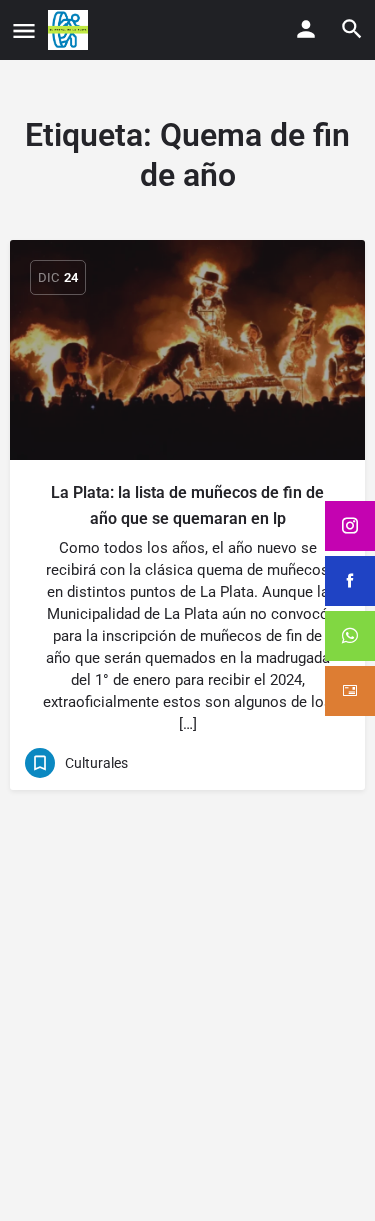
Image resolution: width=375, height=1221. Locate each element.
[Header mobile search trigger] (352, 29)
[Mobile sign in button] (306, 29)
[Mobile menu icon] (24, 30)
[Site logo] (70, 30)
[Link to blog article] (187, 350)
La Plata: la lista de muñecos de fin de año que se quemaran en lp (187, 505)
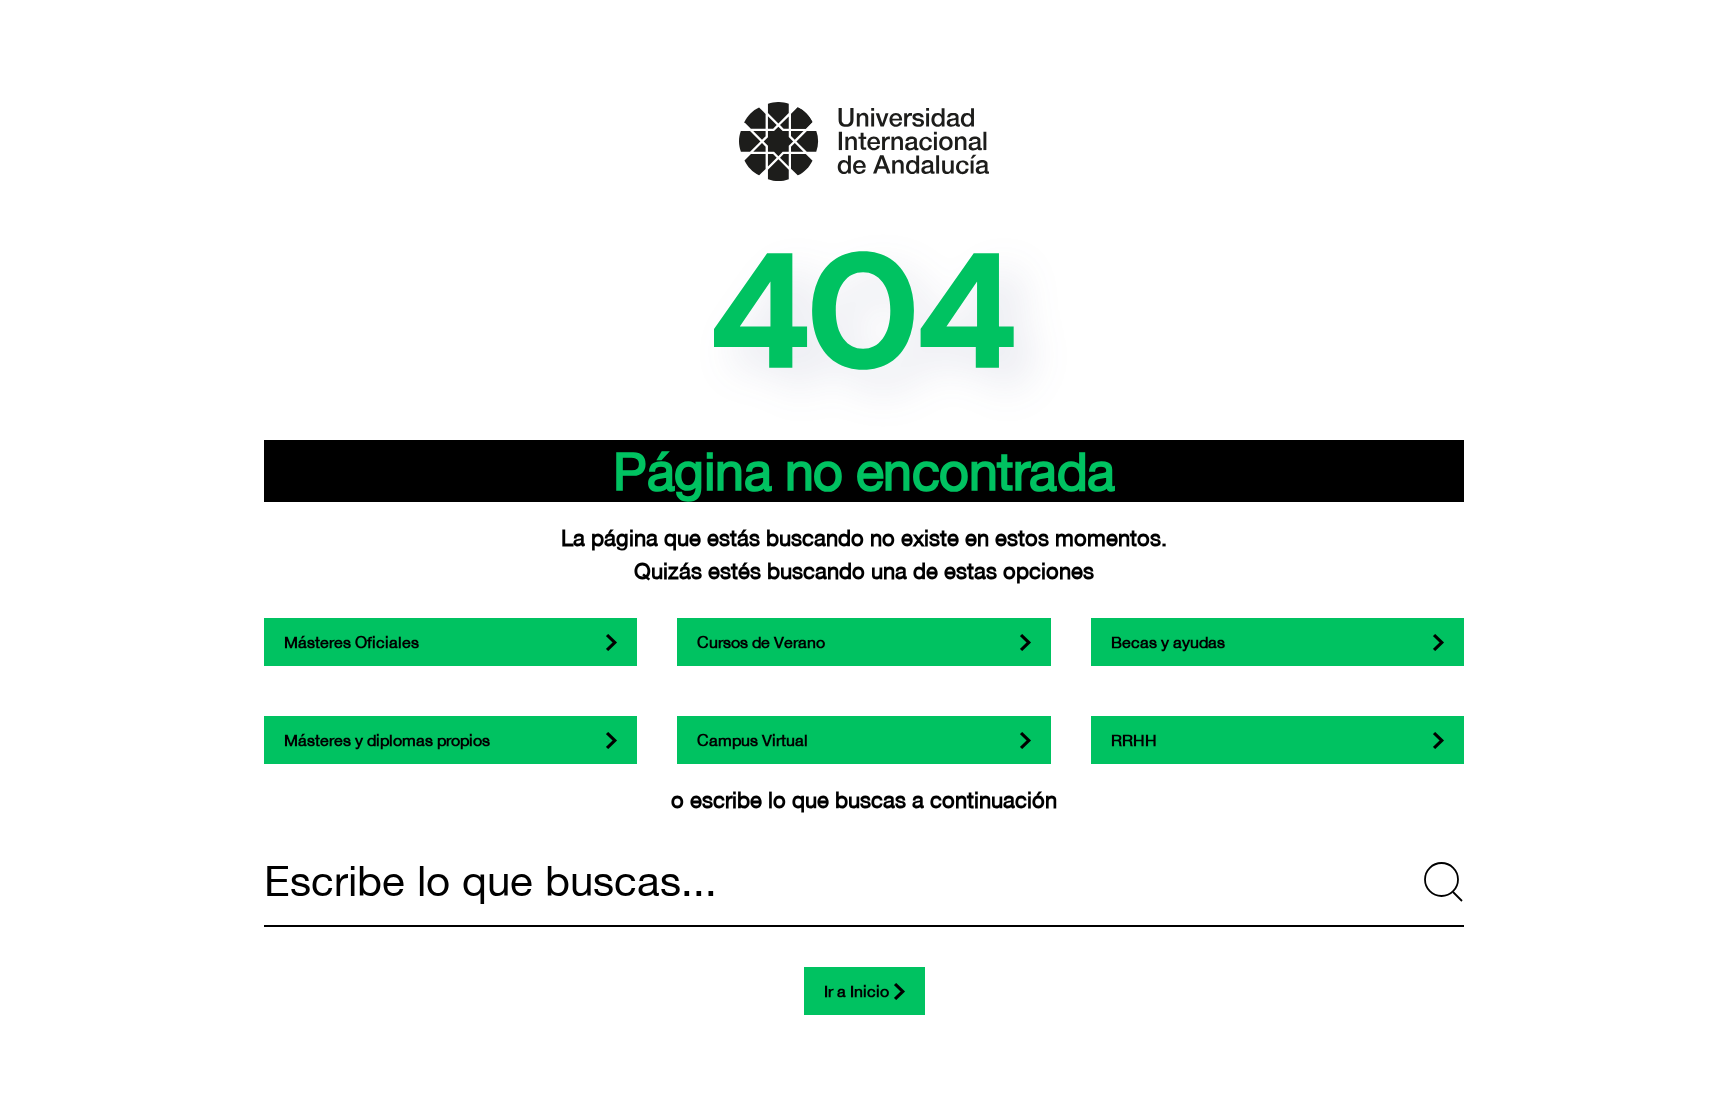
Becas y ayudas (1168, 642)
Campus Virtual (752, 740)
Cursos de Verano (761, 642)
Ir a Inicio (856, 991)
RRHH (1134, 740)
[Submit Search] (1444, 882)
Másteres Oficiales (351, 642)
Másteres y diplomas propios (387, 740)
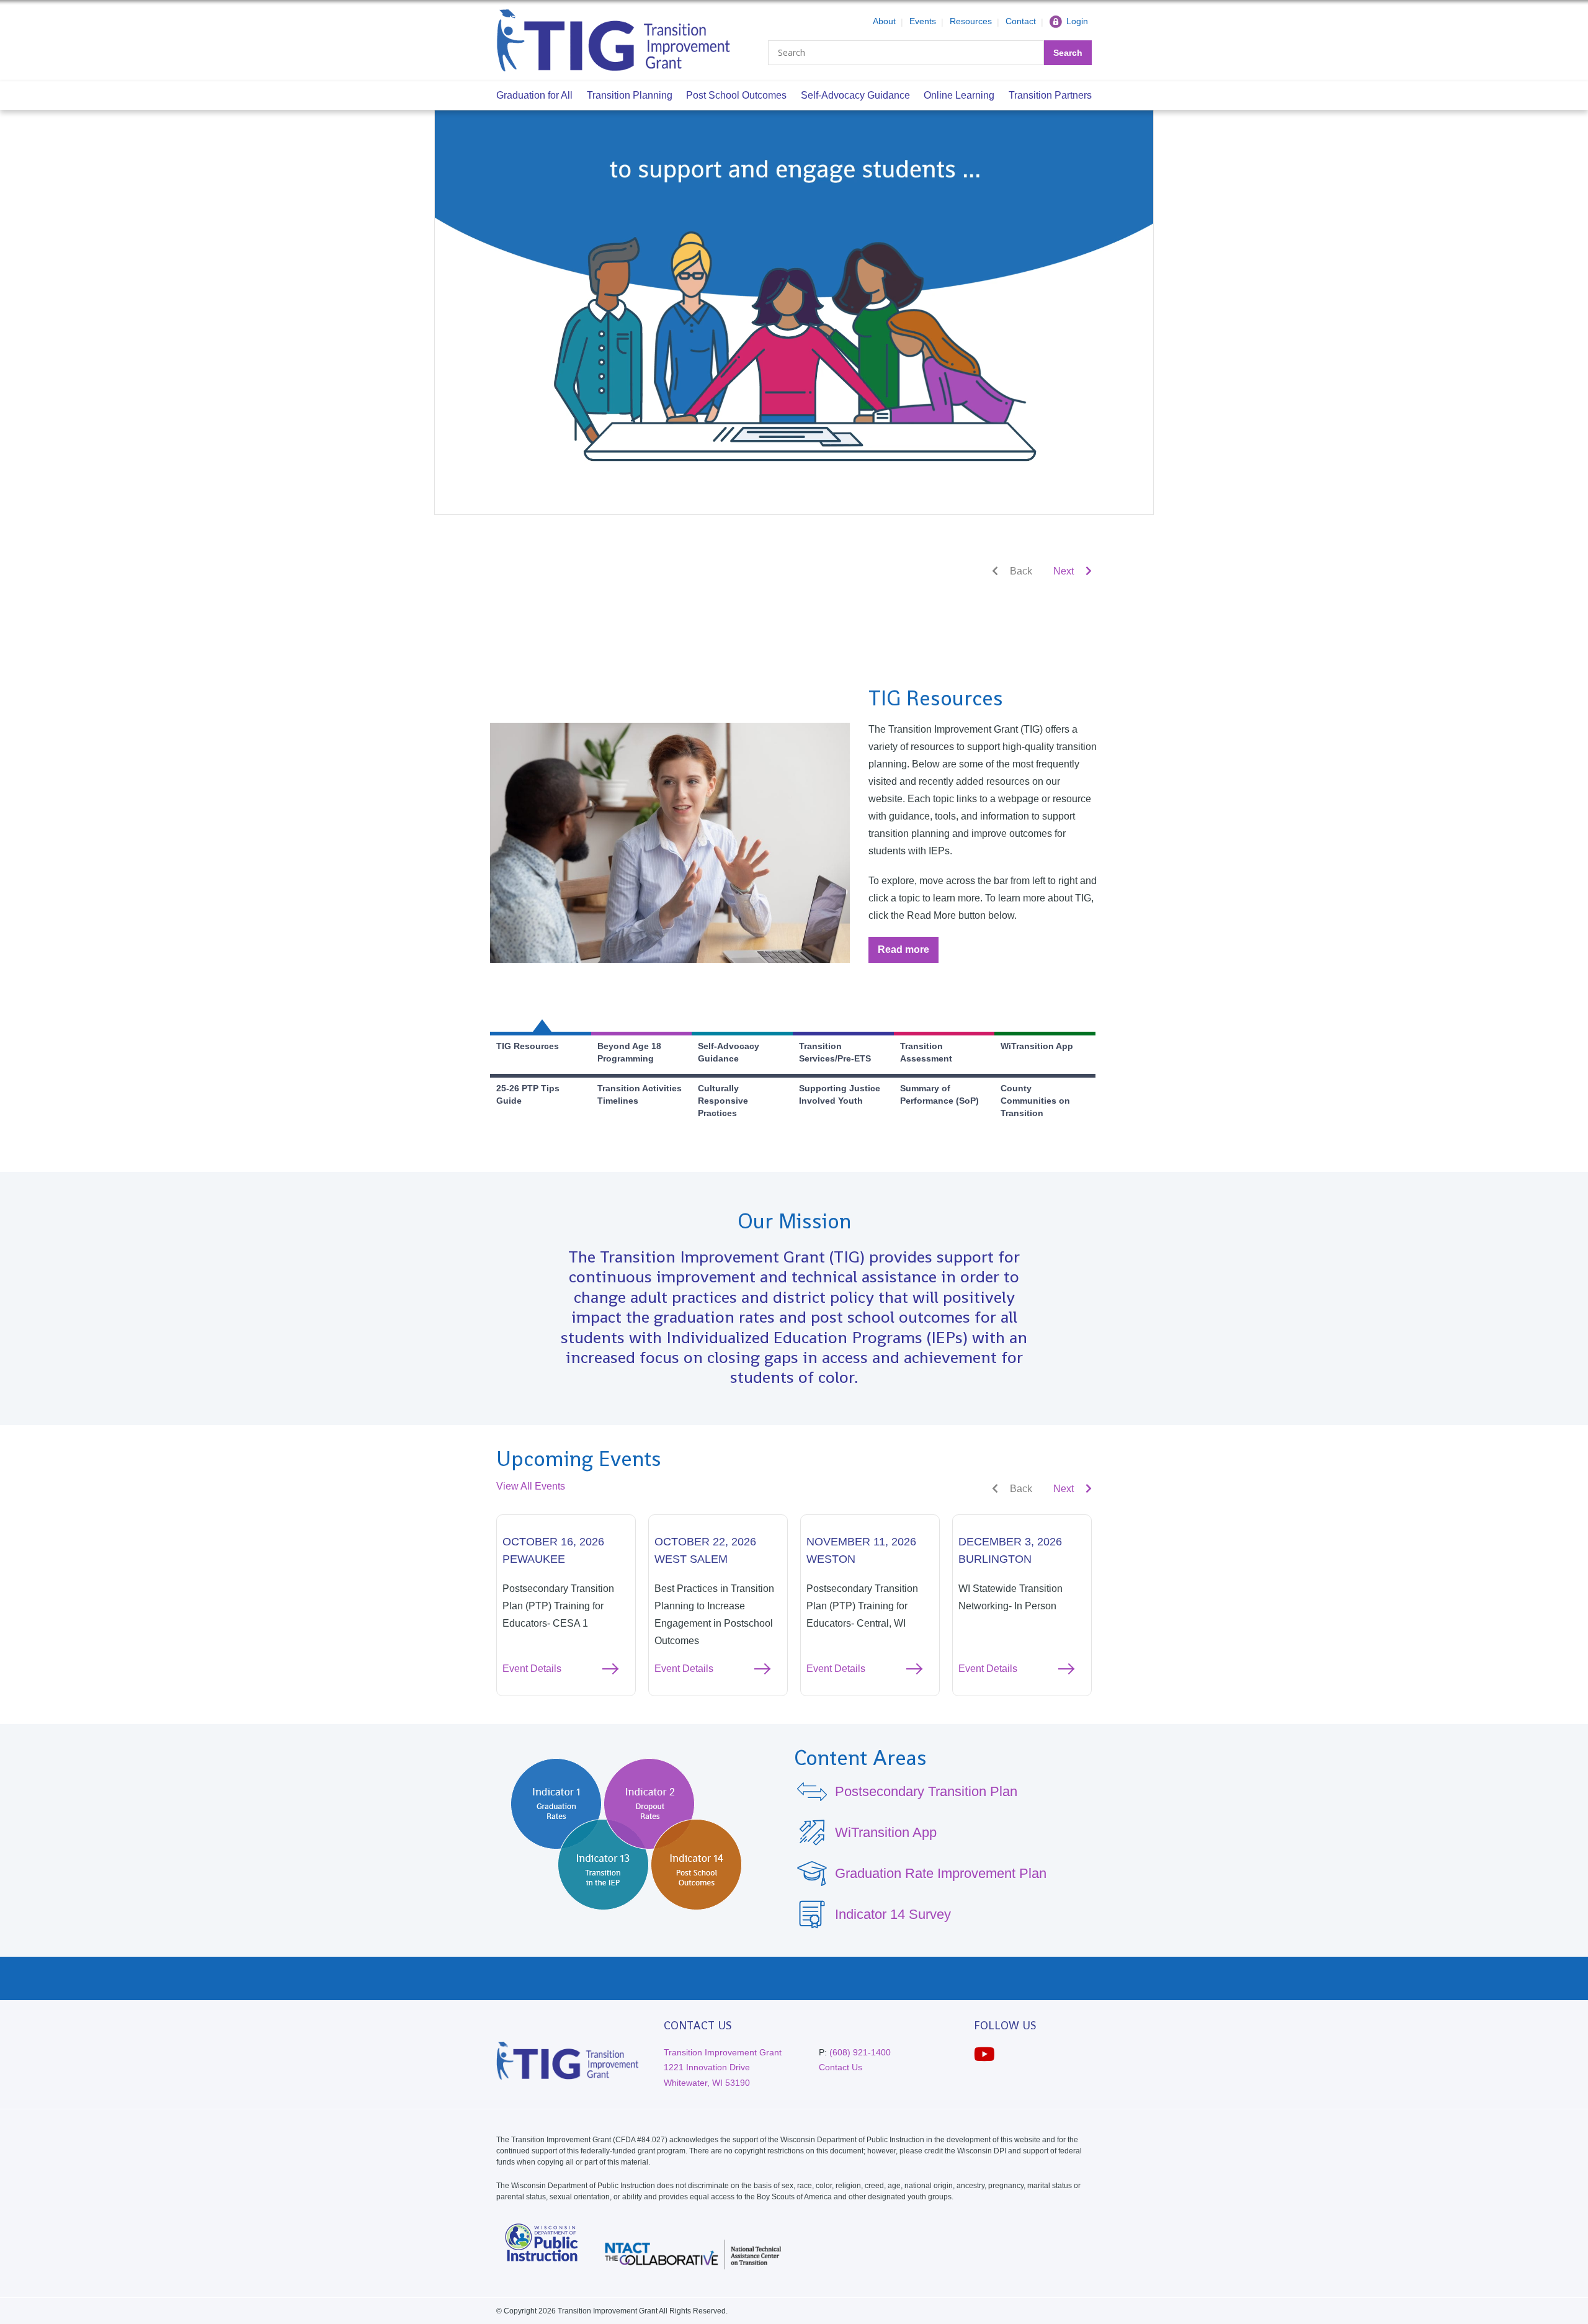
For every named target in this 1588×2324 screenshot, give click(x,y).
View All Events (530, 1486)
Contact (1021, 21)
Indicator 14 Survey (893, 1914)
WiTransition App (886, 1832)
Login (1077, 21)
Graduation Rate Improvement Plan (940, 1873)
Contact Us (840, 2067)
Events (922, 21)
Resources (971, 21)
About (884, 21)
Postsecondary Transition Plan (926, 1791)
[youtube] (984, 2054)
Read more (908, 953)
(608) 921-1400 (860, 2052)
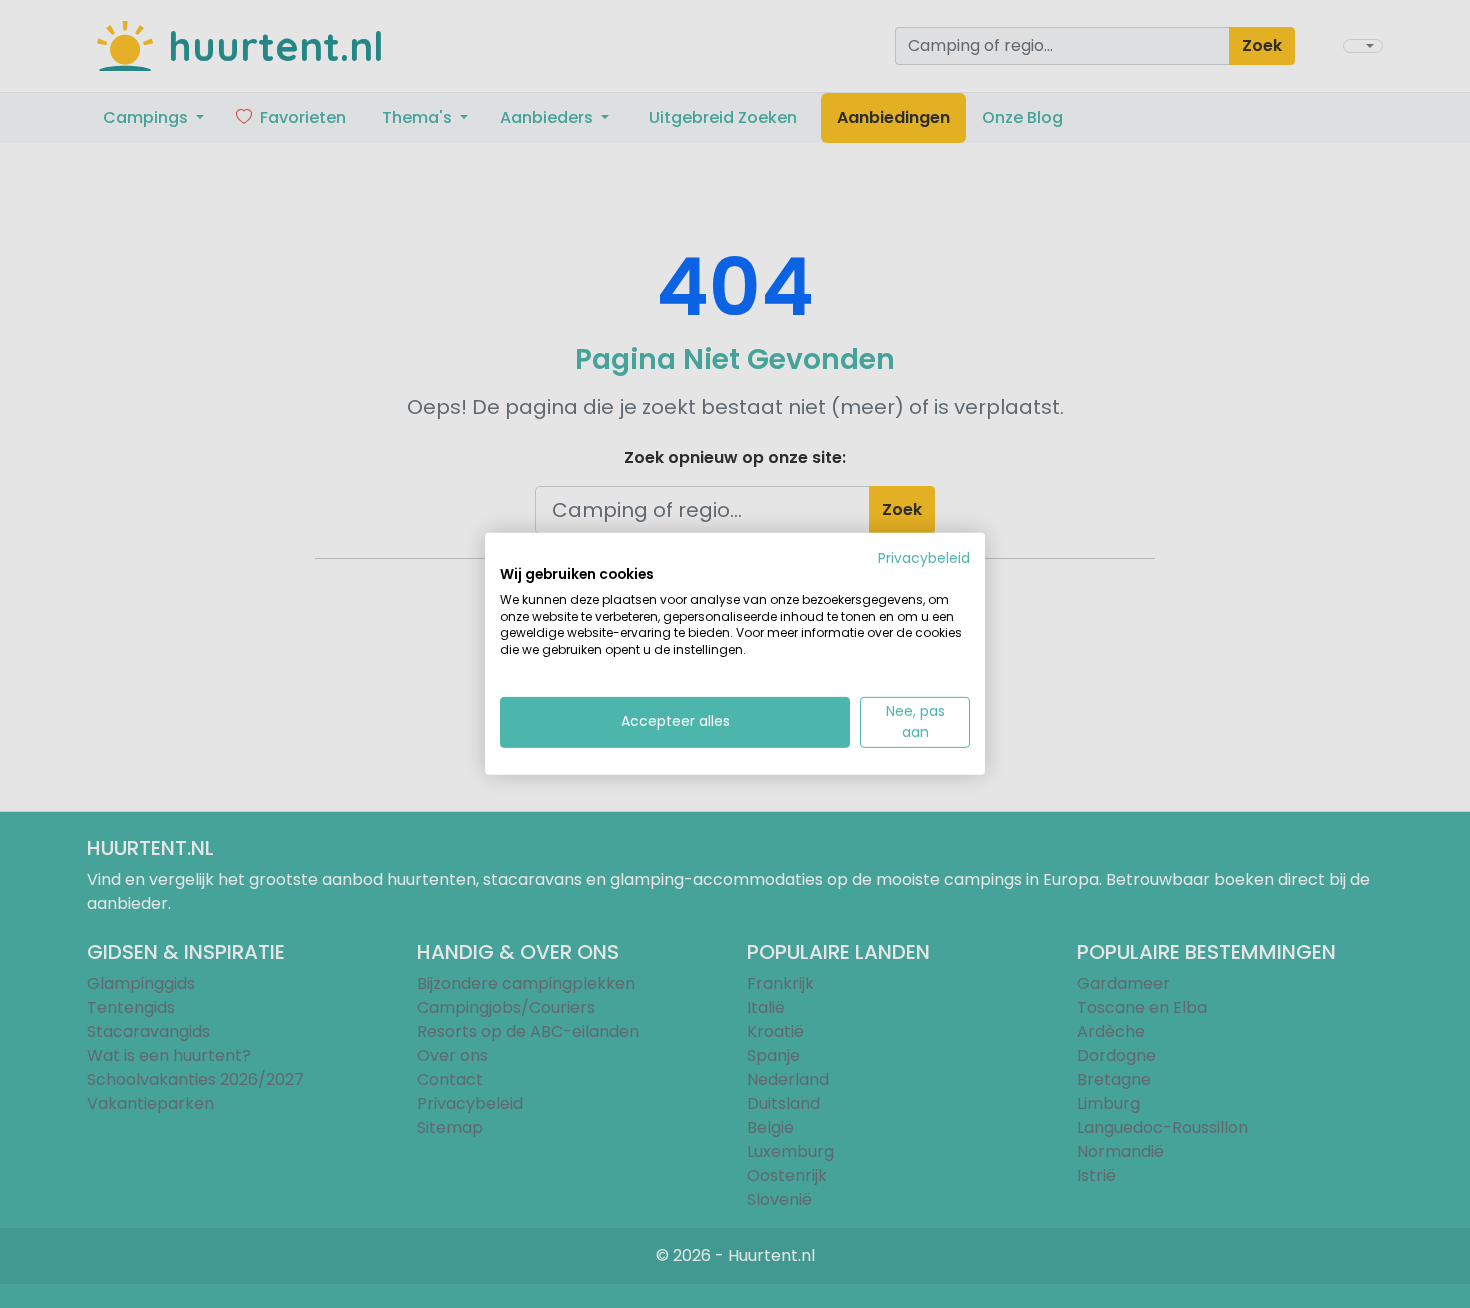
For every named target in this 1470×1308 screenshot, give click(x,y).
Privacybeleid (924, 558)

-------

= How to complete this task =
Once you have counted the lines of the records that contain the word "Plan", give the count and nothing else.

= Reply to the task =
2